------ Task input

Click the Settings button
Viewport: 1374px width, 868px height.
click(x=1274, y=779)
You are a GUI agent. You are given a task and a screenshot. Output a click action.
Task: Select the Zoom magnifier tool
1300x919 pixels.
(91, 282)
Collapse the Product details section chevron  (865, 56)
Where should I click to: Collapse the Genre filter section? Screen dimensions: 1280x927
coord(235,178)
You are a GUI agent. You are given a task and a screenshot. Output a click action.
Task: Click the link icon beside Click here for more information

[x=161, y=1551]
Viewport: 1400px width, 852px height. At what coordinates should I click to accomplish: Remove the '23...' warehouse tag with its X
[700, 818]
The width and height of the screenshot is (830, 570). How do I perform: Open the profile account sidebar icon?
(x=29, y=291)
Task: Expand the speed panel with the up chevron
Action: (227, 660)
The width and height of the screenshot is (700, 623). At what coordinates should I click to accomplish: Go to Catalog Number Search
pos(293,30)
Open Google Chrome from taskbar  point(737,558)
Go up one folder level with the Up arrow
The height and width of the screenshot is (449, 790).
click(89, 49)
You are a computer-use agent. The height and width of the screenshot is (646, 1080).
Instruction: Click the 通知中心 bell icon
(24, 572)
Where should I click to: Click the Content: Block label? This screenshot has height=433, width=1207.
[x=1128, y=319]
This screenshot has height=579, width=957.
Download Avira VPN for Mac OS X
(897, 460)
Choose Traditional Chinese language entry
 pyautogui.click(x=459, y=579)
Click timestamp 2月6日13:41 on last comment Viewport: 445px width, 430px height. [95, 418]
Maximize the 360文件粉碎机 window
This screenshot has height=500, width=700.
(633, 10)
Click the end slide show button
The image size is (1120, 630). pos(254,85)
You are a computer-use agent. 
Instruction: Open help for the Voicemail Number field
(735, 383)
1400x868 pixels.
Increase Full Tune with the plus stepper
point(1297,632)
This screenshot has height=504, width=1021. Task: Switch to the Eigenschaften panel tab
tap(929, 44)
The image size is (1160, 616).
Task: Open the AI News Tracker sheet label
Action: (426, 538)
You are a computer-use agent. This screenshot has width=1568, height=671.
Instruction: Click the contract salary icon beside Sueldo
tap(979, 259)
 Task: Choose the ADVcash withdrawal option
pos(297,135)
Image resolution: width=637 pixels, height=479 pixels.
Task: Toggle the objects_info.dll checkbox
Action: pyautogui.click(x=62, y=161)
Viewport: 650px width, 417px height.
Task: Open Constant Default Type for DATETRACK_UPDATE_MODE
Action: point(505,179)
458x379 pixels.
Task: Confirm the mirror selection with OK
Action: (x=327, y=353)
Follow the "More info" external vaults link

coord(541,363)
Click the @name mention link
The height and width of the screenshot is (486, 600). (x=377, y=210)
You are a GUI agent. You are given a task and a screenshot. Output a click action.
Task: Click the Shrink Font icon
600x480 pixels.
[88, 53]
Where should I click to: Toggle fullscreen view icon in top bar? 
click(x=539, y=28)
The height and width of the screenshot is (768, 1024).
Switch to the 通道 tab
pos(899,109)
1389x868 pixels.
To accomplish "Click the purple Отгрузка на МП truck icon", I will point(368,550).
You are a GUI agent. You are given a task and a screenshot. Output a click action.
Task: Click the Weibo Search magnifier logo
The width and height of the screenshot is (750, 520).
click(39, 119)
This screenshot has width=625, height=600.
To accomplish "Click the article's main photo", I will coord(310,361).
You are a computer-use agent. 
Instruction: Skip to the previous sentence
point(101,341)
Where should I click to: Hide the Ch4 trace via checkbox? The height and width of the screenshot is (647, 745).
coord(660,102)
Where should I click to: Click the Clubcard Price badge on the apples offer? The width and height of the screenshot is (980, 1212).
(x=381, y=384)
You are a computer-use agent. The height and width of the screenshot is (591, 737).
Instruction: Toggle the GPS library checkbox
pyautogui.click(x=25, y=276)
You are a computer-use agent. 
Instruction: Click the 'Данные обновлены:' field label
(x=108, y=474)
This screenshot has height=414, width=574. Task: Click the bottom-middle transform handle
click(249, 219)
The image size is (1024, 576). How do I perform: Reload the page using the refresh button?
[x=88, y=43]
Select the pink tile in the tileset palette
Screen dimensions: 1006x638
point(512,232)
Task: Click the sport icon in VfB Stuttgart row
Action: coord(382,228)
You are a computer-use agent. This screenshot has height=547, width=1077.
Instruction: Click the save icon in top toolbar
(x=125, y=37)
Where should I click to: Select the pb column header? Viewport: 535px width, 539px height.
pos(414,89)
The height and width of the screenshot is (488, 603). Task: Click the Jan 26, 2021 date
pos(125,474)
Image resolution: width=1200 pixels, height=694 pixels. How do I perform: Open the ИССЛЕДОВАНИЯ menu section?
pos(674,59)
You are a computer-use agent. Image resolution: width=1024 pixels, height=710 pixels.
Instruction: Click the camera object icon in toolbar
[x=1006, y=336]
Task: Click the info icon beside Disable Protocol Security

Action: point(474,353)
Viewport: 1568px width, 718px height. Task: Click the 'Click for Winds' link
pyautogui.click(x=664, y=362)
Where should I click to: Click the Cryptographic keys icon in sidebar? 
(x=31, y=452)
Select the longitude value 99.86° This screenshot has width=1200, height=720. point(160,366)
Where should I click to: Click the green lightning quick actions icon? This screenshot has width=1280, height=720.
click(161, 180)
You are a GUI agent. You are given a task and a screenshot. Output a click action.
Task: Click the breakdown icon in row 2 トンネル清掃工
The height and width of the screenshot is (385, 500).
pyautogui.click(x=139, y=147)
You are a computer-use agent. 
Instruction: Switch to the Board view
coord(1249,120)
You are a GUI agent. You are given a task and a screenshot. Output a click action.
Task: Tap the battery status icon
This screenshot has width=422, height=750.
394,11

------------

◆ Task details
Filter the listing so that only lines holding the word "magnifier" remain, and copy those lines.

◆ Result for this exercise
Task: Select the Zoom magnifier tool
Task: Click the Weibo Search magnifier logo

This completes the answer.